¿Somos
idólatras de nosotros mismos, hay demasiados cadáveres encuadernados
que no saben ver la vida de la palabra acertada y cierta? Claro
está que “algo hay que hacer mientras la muerte llega”, dice un poema. Es
terrible saber que probablemente somos un cero a la izquierda en el presente y
en la Historia: que vamos a quedar como un error entre dos fechas inscritas en
la lápida final. Todos necesitamos sentirnos solidarios con el hombre, con los
hombres, y con la humanidad. Unos salvan vidas, otros descubren técnicas…;
otros no tenemos más que algunas palabras arrancadas de nuestra experiencia vital y lectora.
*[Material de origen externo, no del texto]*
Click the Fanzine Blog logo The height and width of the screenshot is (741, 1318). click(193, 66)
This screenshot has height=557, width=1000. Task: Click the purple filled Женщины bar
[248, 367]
Y
a ellas encomendamos nuestras preguntas y respuestas, nuestra identidad y
solidaridad con el hombre, nuestra breve salvación, impuesta por el instinto de
supervivencia. Aunque suele ocurrir que lo que pretendemos expresar está muy
lejos de ser expresado, lo que nos asfixia entre impotencias.
Lo
anterior supone una concepción fatalista del vivir. Pero El Bosco, Brueghel, Durero,
Schumann, Mussorgsky, Dostoiesky y Etc
hacen que mi exageración sea poco hiberbólica si digo que “el mundo es un
monstruoso ser ensimismado en su propio dolor”. Tanto que a veces hay que
luchar para no dejarse morir, como precisa Ángela Sevilla:
He aquí la heroicidad
que hace del hombre un dios:
saber que ha de morir y sin embargo
no dejarse
vencer por el suicidio.
A
tal existencialismo oponemos la racionalidad, la filosofía. ¿Y qué son las
filosofías -por ejemplo, las consolatorias de Epicuro, Séneca o Schopenhauer- sino un intento de calmar
la conciencia herida, el "dolorido sentir" de Garcilaso? Si la Historia muestra nuestra identidad de seres
sintientes y pensantes en continua lucha y autodepredación, la filosofía
pretende hacernos amigos de la vida aunque esta sea nuestro enemigo. Supone la
búsqueda -y todos estamos condenados a ello- de “una razón para seguir
viviendo”. Algunos, como he dicho, encuentran esa razón, o ese consuelo, en el
alejamiento del mundo y el adentramiento en el arte.